**EXERCISE BRIEF:** Update the lines below by swapping "circled plus icon" for "circled add icon" and leaving everything else unchanged. Omit the pictures from your answer.

**TASK INPUT:**
— Begin —
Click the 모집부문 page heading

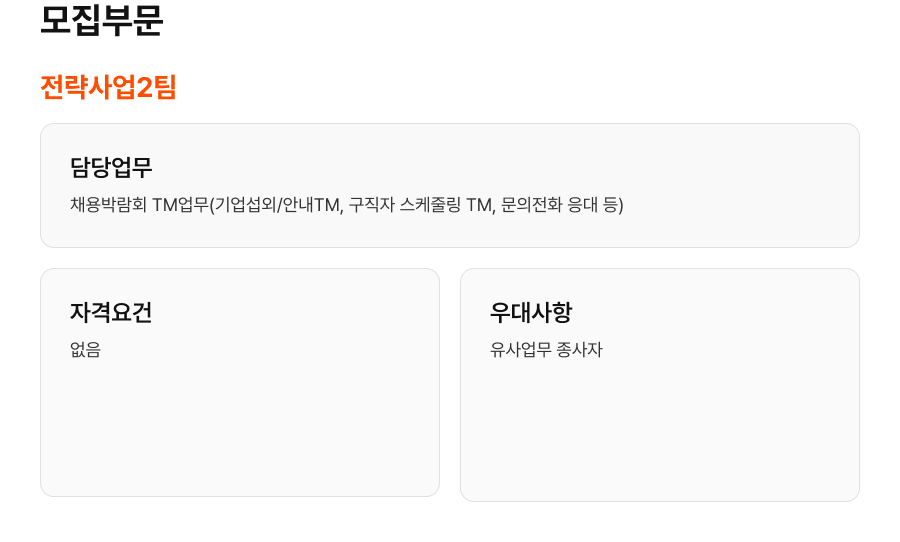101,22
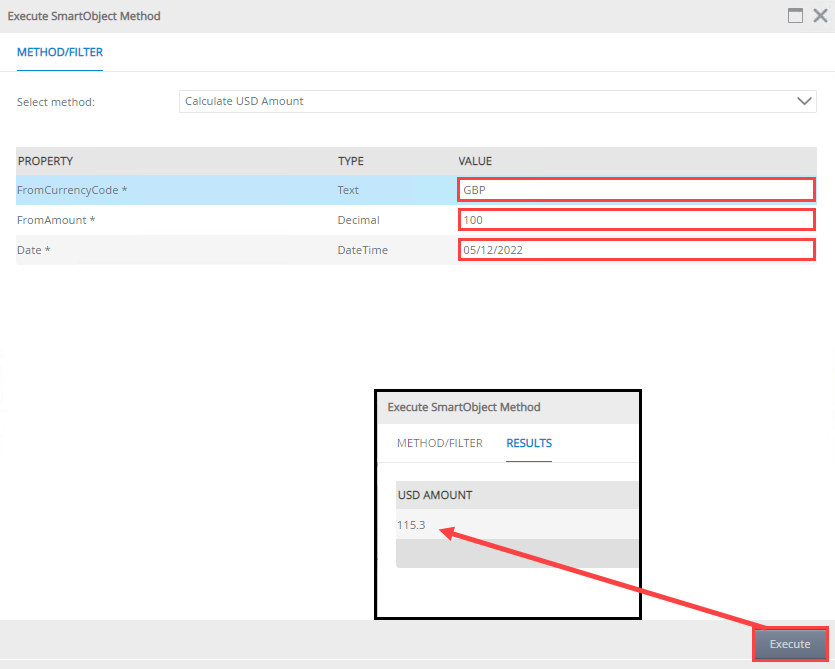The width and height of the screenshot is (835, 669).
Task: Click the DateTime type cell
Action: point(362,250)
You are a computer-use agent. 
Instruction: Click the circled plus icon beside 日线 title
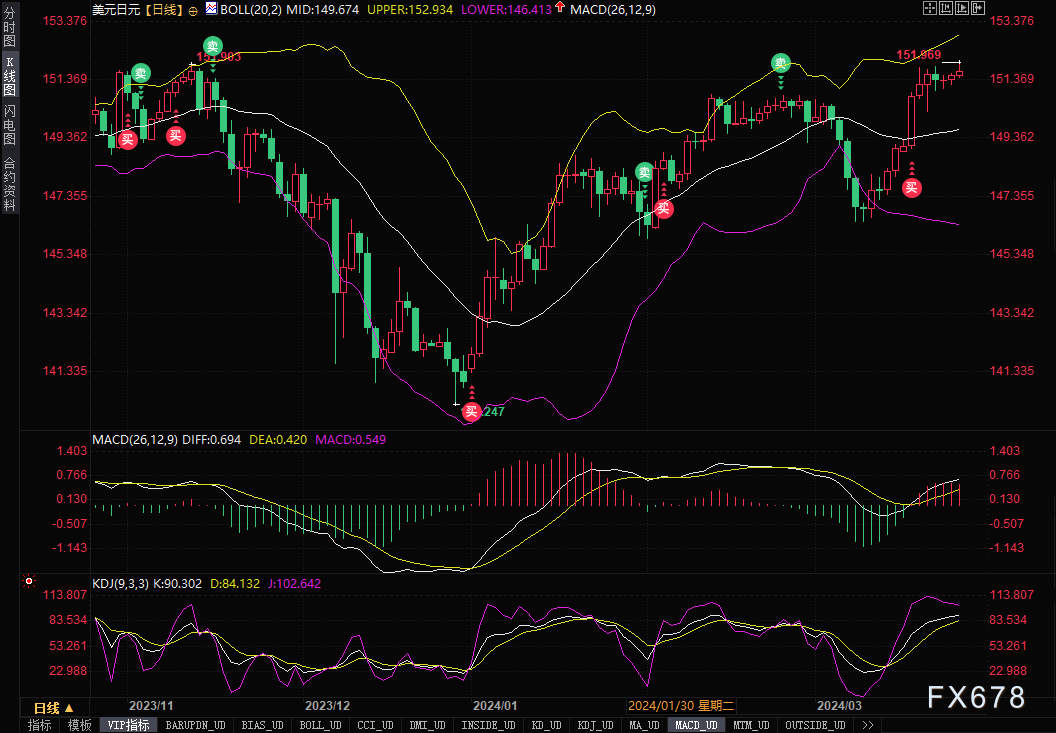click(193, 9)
— End —
**SOLUTION:**
Click the 모집부문 page heading

101,22
The width and height of the screenshot is (835, 669).
Task: Click the DateTime type cell
Action: point(362,250)
You are a computer-use agent. 
Instruction: Click the circled add icon beside 日线 title
click(193, 9)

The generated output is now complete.